Signs and symptoms of hydatidiform mole

Signs and symptoms of hydatidiform mole

Mole is a very common ectopic pregnancy. There are many factors that induce mole. Women with mole will not only be affected in health, but also may threaten their lives. However, many people do not know much about mole in life. In fact, the symptoms of mole are generally different from those of normal pregnancy. What are the symptoms and signs of mole?

What are the reactions and symptoms of hydatidiform mole?
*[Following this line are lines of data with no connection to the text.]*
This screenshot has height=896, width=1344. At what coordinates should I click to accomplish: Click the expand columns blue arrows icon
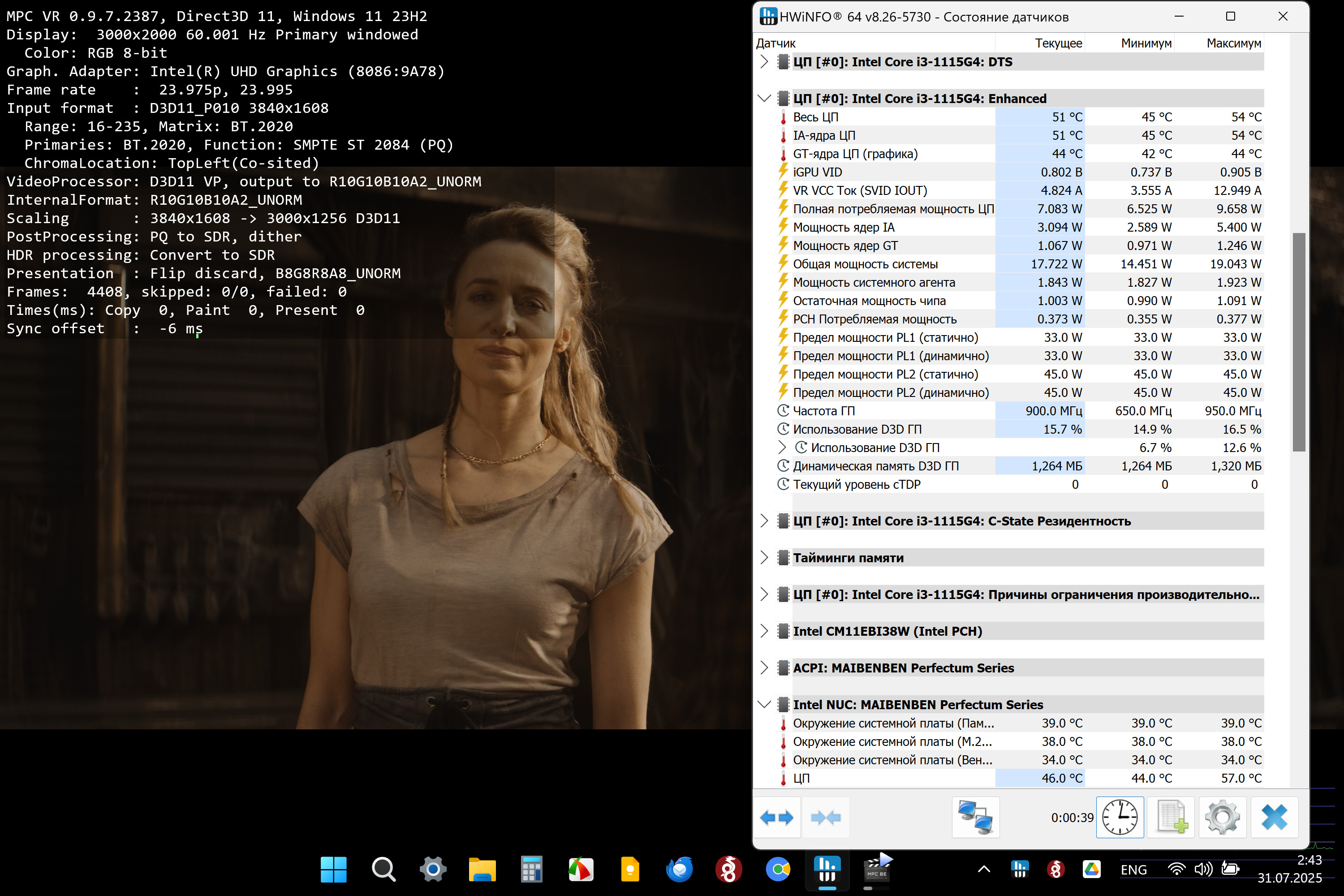776,818
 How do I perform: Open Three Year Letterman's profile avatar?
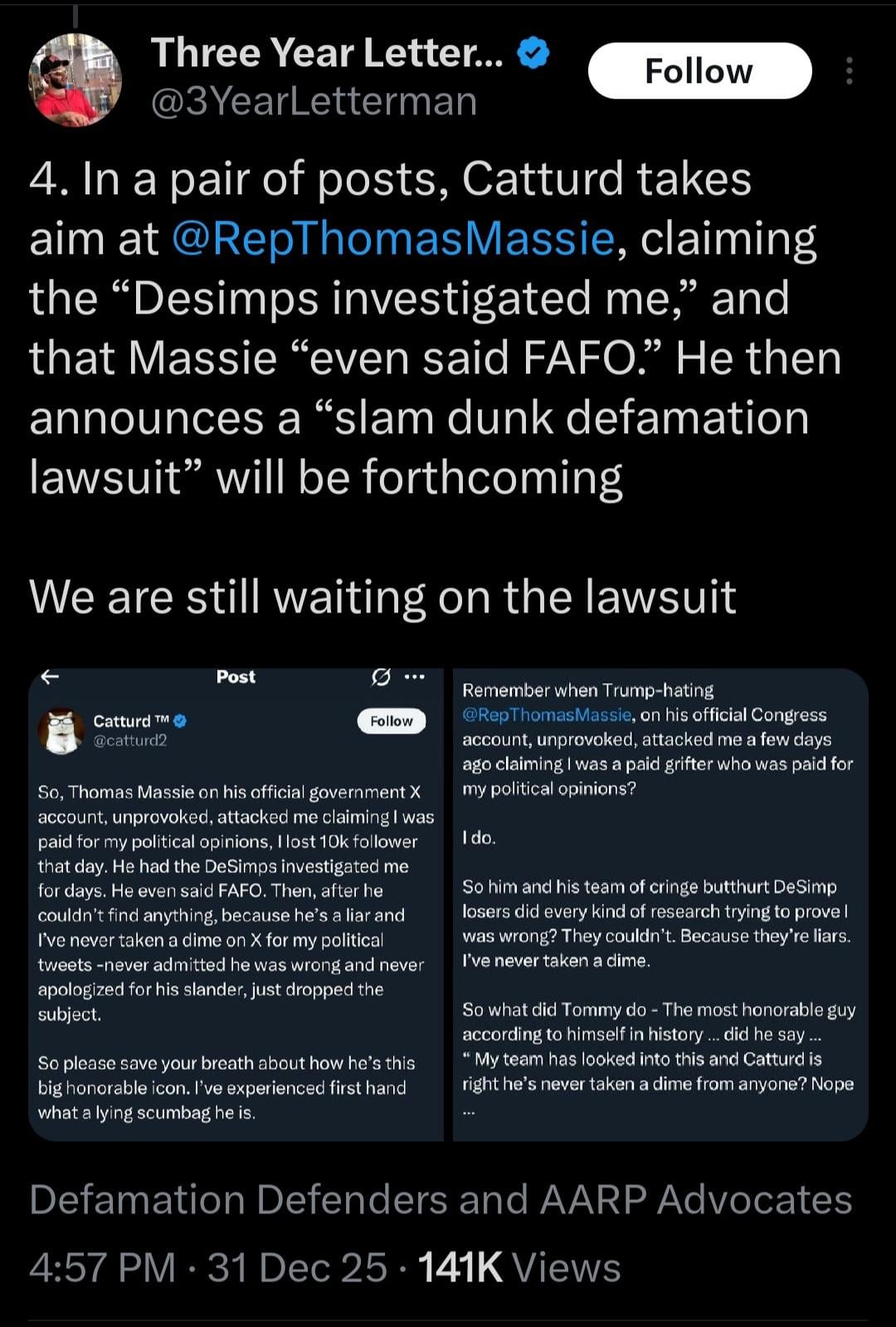[x=75, y=80]
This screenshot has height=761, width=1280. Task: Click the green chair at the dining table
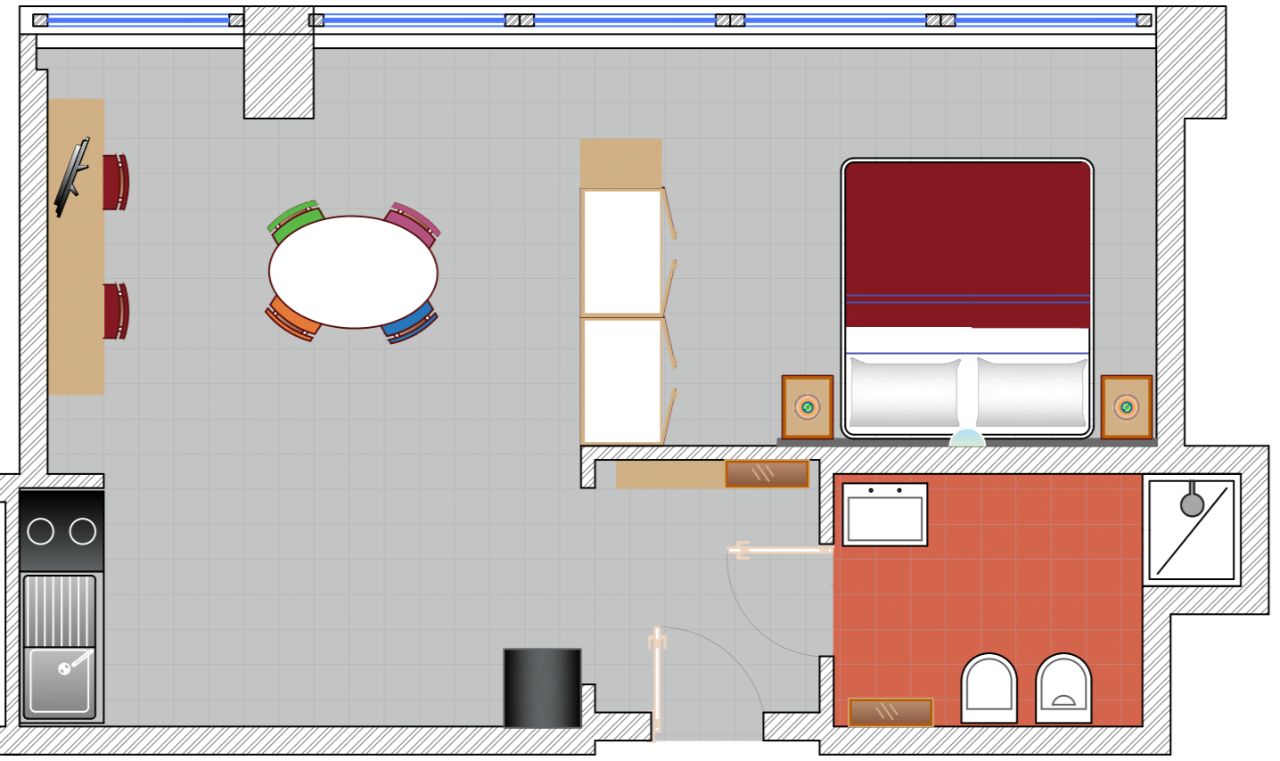pyautogui.click(x=295, y=217)
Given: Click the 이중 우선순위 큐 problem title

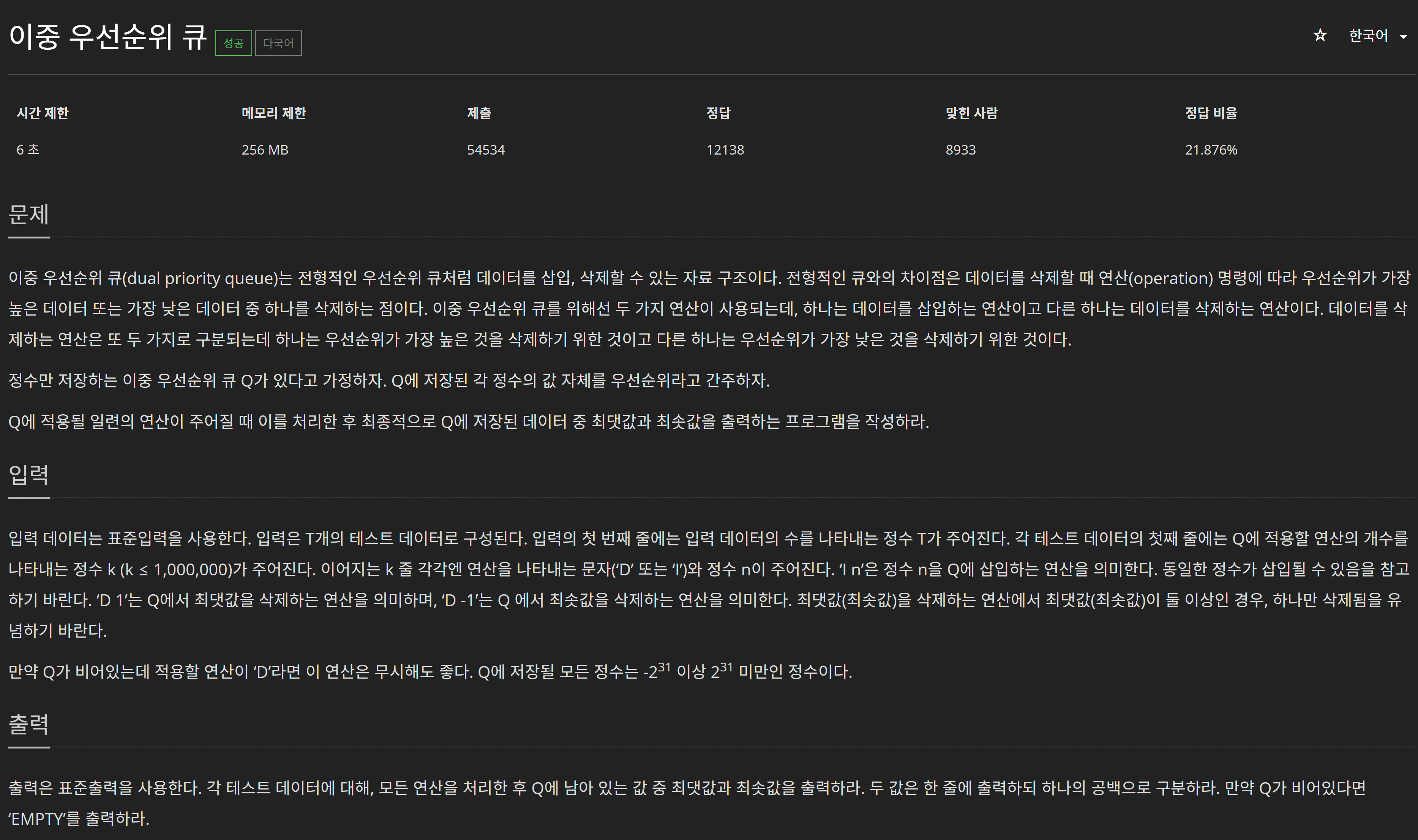Looking at the screenshot, I should pos(108,37).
1. Vaginal bleeding after menopause

Most patients experience irregular vaginal bleeding 2 to 4 months after amenorrhea. The amount is small at first and can easily be misdiagnosed as threatened abortion. The bleeding will gradually increase and often occur repeatedly. Sometimes blister-like tissue will be discharged naturally, which may lead to shock or even death.

2. Abdominal pain

When the molar pregnancy grows rapidly and the uterus expands rapidly, it can cause lower abdominal distension and pain. When the molar pregnancy is about to be expelled, there will be paroxysmal pain in the lower abdomen due to uterine contractions.

(1) Abnormal enlargement and softening of the uterus

Due to villous edema and intrauterine blood accumulation, the uterus of most patients with hydatidiform mole is larger than the normal pregnancy uterus of the corresponding month and has a softer texture. In 1/3 of patients, the size of the uterus matches the month of menopause. Only a few cases are younger than the menopausal month, which may be due to the degeneration and cessation of development of the blisters.

(2) Symptoms of vomiting during pregnancy and pregnancy-induced hypertension

Because the proliferating trophoblastic cells produce a large amount of HCG, vomiting is often more severe than in normal pregnancy. Because the uterus of patients with hydatidiform mole grows rapidly and the tension in the uterus is high, pregnancy-induced hypertension syndrome may occur in the middle and early stages of pregnancy, and even acute heart failure or eclampsia may occur.

(3) Ovarian lutein cyst

Due to the stimulation of large amounts of HCG, patients with hydatidiform mole often develop multiple cysts on one or both ovaries. Generally no symptoms occur, but acute torsion occasionally causes acute abdominal pain. Lutein cysts may regress on their own after the hydatidiform mole is removed. Flavin cysts can store a large amount of HCG. Therefore, after the expulsion of hydatidiform mole and the patient with a giant flavin cyst, the disappearance of HCG in the blood and urine is slower than that of ordinary patients.

(4) Hyperthyroidism: A small number of patients with hydatidiform mole develop mild hyperthyroidism with elevated plasma thyroxine concentrations, but only about 2% develop obvious signs of hyperthyroidism. Symptoms disappear rapidly after the hydatidiform mole is cleared.

Can hydatidiform mole be cured?

Under normal circumstances, after the hydatidiform mole is emptied, serum hCG decreases steadily. The average time for the first drop to normal is 9 weeks, and the longest time is no more than 14 weeks. If hCG remains abnormal after the mole is evacuated, gestational trophoblastic tumor should be considered. High-risk hydatidiform mole should be considered when the following high-risk factors are present: hCG>100,000U/L; the uterus is significantly larger than the corresponding gestational age; the diameter of the ovarian luteinized cyst is>6 cm or bilateral luteinized cysts; age <20 years or >40 years; small hydatidiform mole; history of repeated hydatidiform mole; pregnancy complications: hyperemesis gravidarum, hyperthyroidism, etc.